The Children’s Act therefore contains all the necessary principles, guidance, procedures and structures to ensure that the child’s best interests are served in a particular matter.
The decision on whether a particular educational choice is in the best interest of the child should therefore rather be dealt with in terms of the Children’s Act, which is ideally suited and expressly developed for this kind of decision, than by the SASA, which is ill-suited for this purpose and contains none of the necessary contents to enable such a decision.
In light of the above points, I would like to ask the following:
[If you would like the opportunity to address the Portfolio Committee on Basic Education in person (an oral submission), ask for that opportunity here]
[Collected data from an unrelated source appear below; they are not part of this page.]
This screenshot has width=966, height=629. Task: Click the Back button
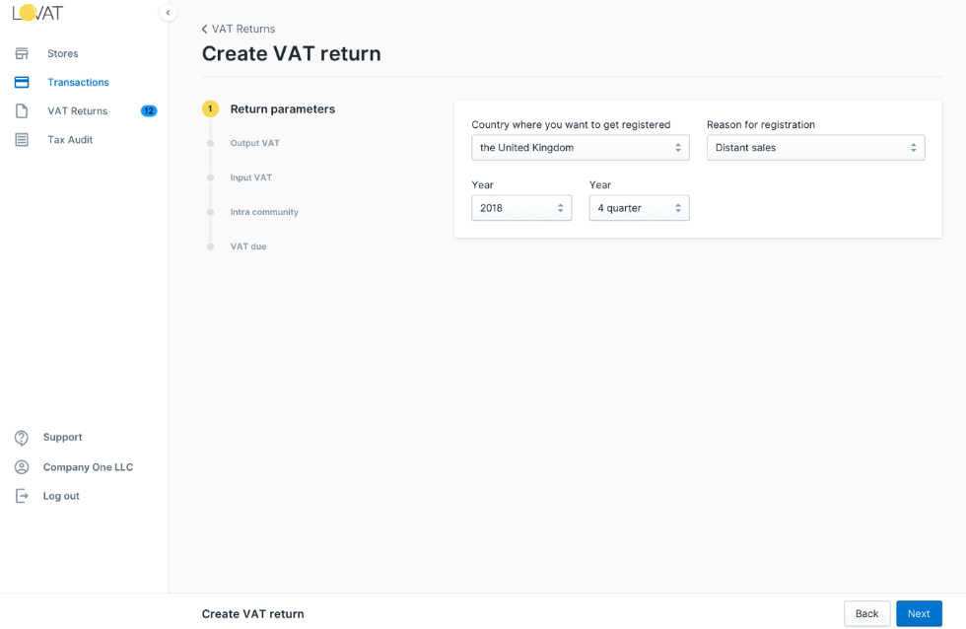tap(866, 613)
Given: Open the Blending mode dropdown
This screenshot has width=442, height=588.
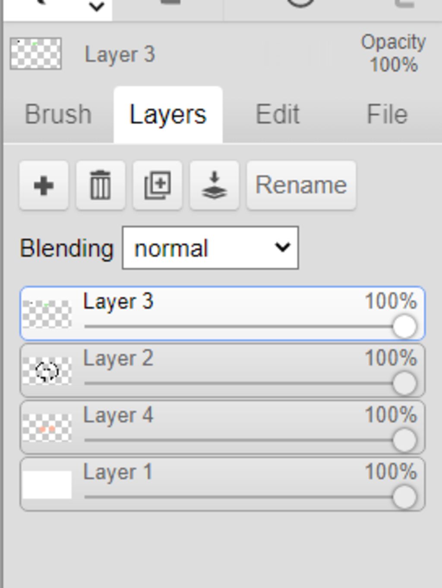Looking at the screenshot, I should (210, 248).
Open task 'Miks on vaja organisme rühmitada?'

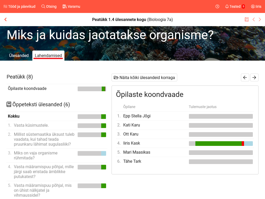click(36, 155)
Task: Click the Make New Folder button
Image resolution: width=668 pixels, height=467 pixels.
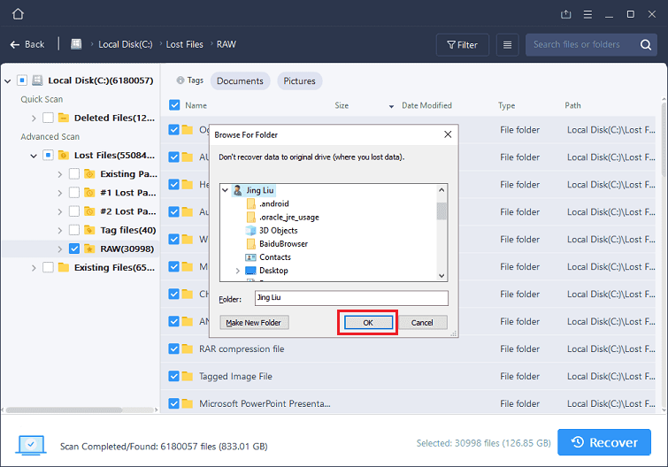Action: click(254, 323)
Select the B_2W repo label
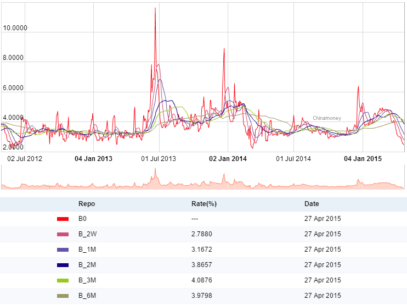Image resolution: width=407 pixels, height=305 pixels. click(x=88, y=234)
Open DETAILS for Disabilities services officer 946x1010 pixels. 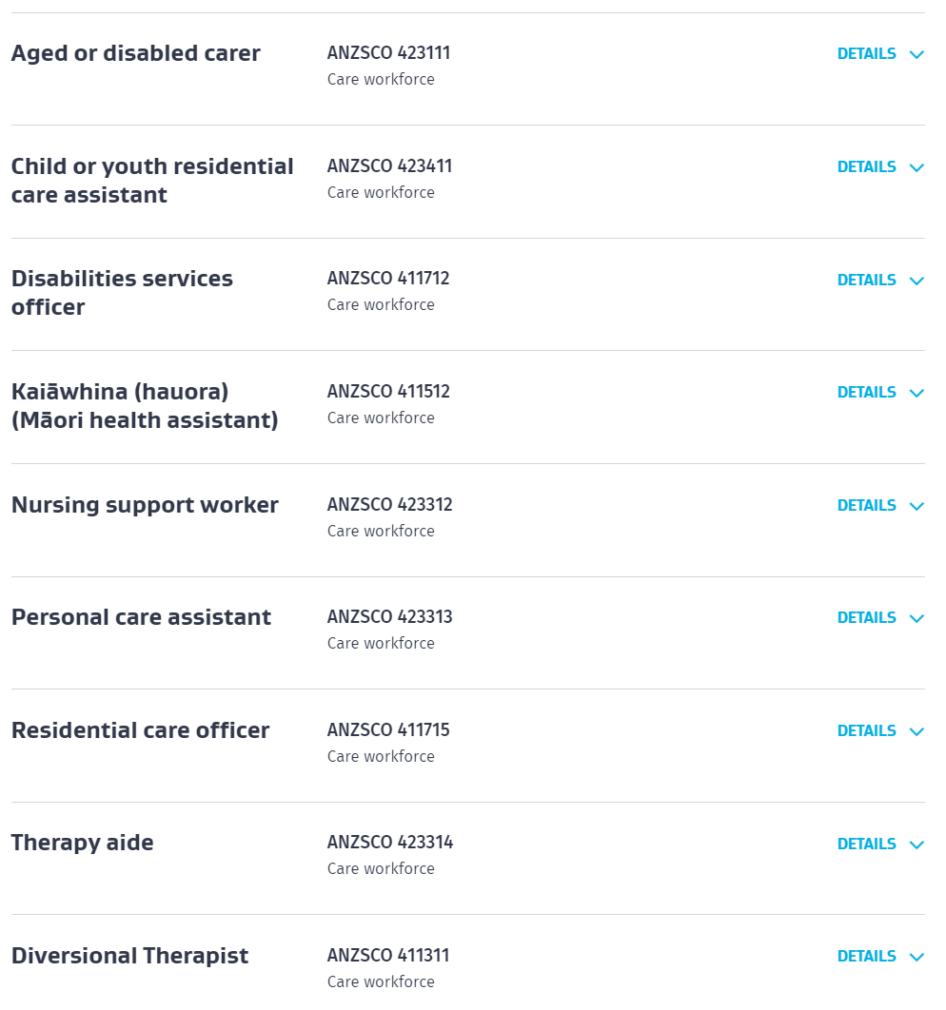pyautogui.click(x=866, y=280)
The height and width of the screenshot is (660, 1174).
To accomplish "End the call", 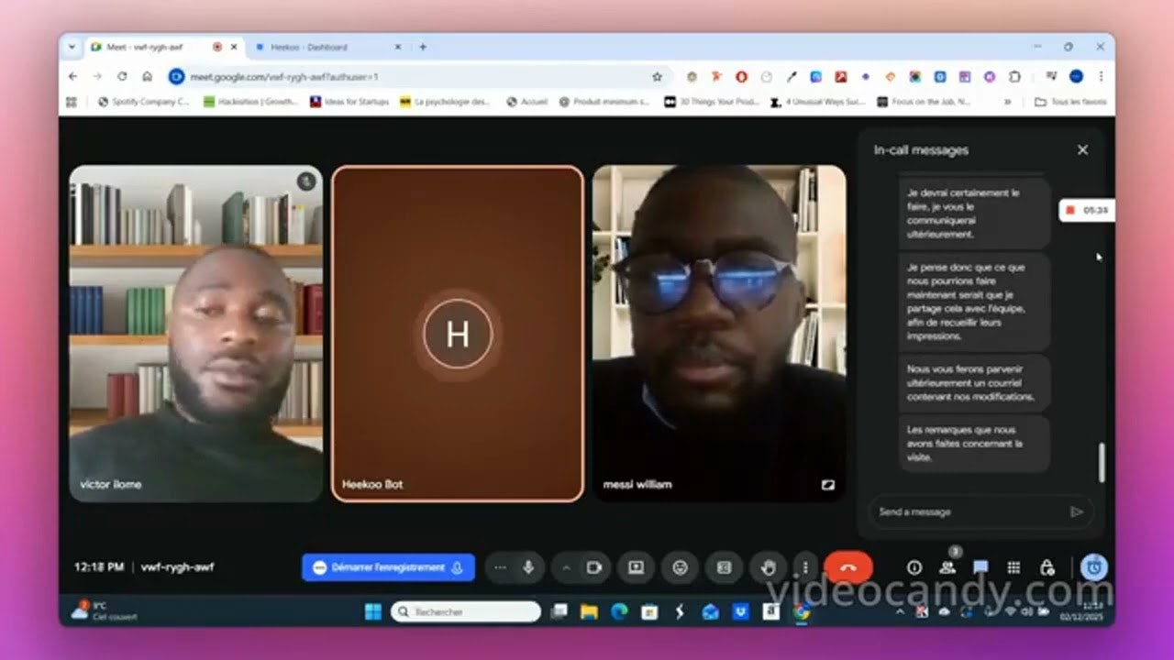I will (x=848, y=567).
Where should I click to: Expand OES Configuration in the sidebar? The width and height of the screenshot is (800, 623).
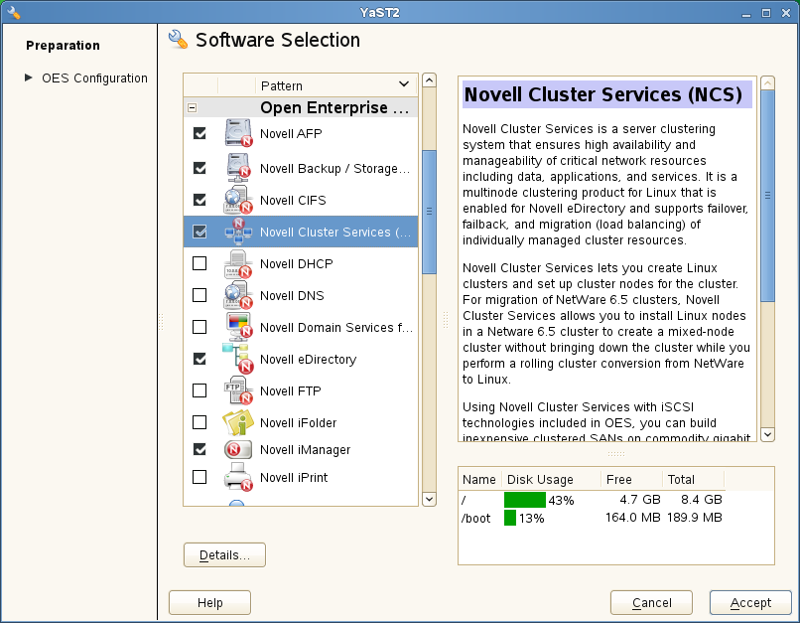pyautogui.click(x=29, y=78)
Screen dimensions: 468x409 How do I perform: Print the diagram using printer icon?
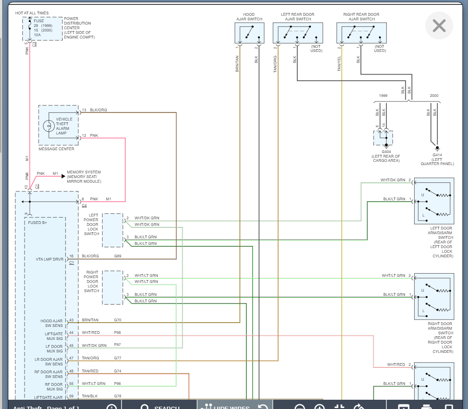click(426, 407)
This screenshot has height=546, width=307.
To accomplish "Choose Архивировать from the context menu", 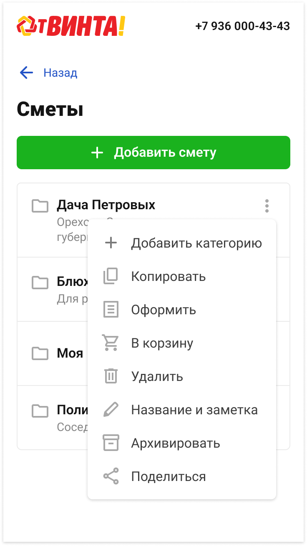I will [x=176, y=443].
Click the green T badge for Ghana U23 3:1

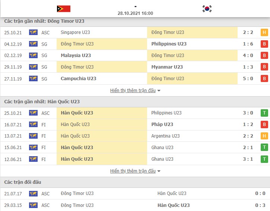[x=264, y=159]
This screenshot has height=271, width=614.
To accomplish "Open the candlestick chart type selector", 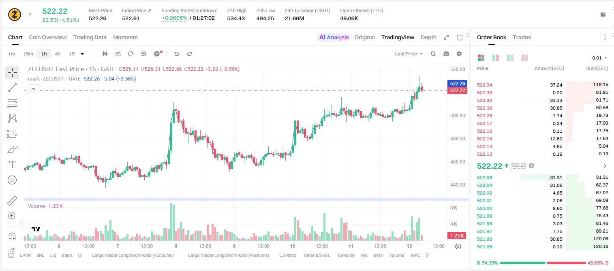I will (x=105, y=54).
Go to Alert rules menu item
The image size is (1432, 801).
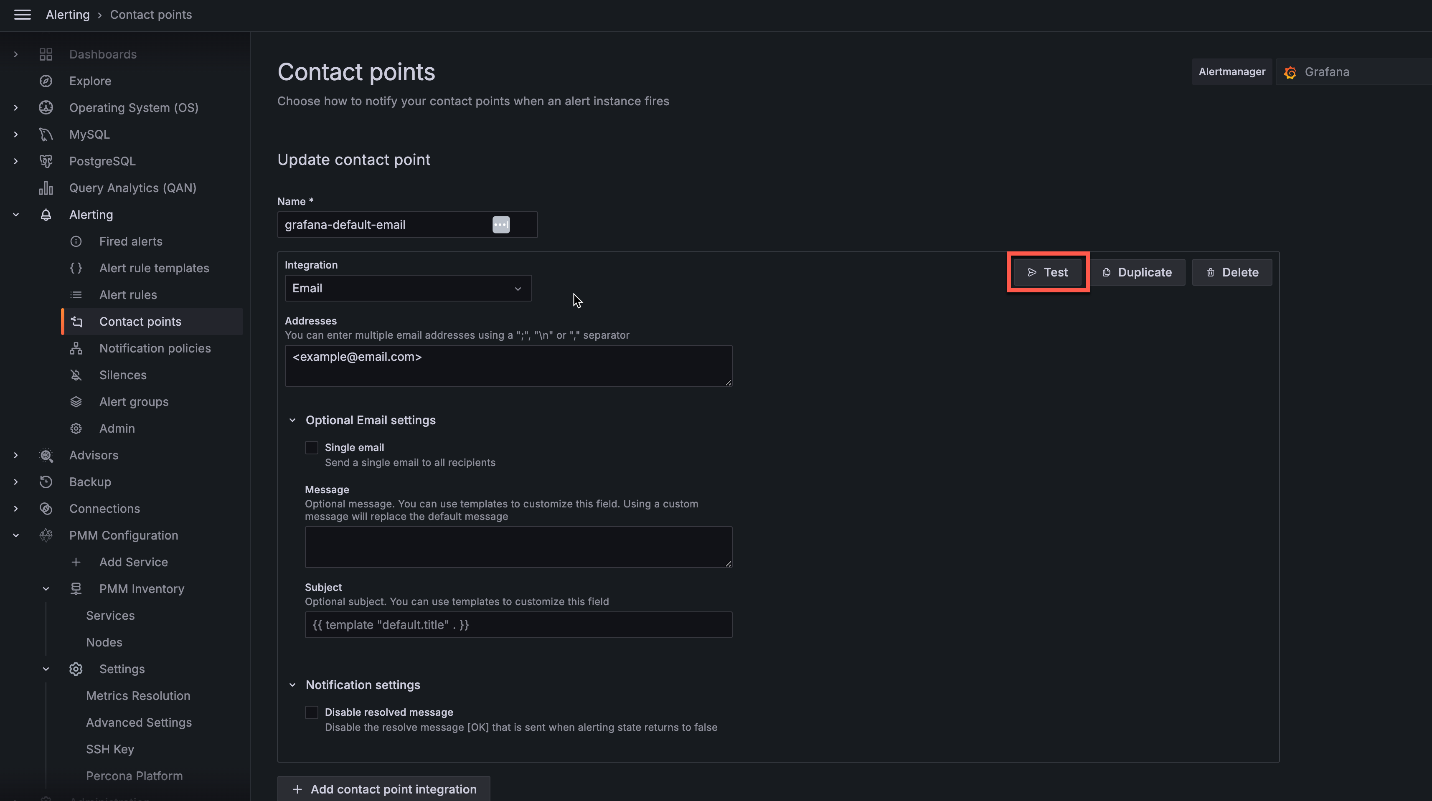pos(128,295)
- That proposed section 51 in the BELA Bill be deleted;
- That the current section 51 in the SASA be replaced with a section which includes the following:
- A simple notification process which allows the HOD to keep track of children who are receiving education elsewhere than in school, without providing regulating powers to the HOD.
- An exemption clause from compulsory school attendance for children whose parents have notified the HOD of their intention to home educate.
- Discontinuation of exemption from compulsory school attendance only when the child returns to school, or when the Children’s Court orders the HOD to discontinue such exemption.
- Matters arising from home education shall be dealt with in terms of the Children’s Act, 38 of 2005.
[Express gratitude for the opportunity to comment, as you do not feel as if your voice has been heard by government while the Bill was being prepared. Thank the Chairperson for considering your submission.]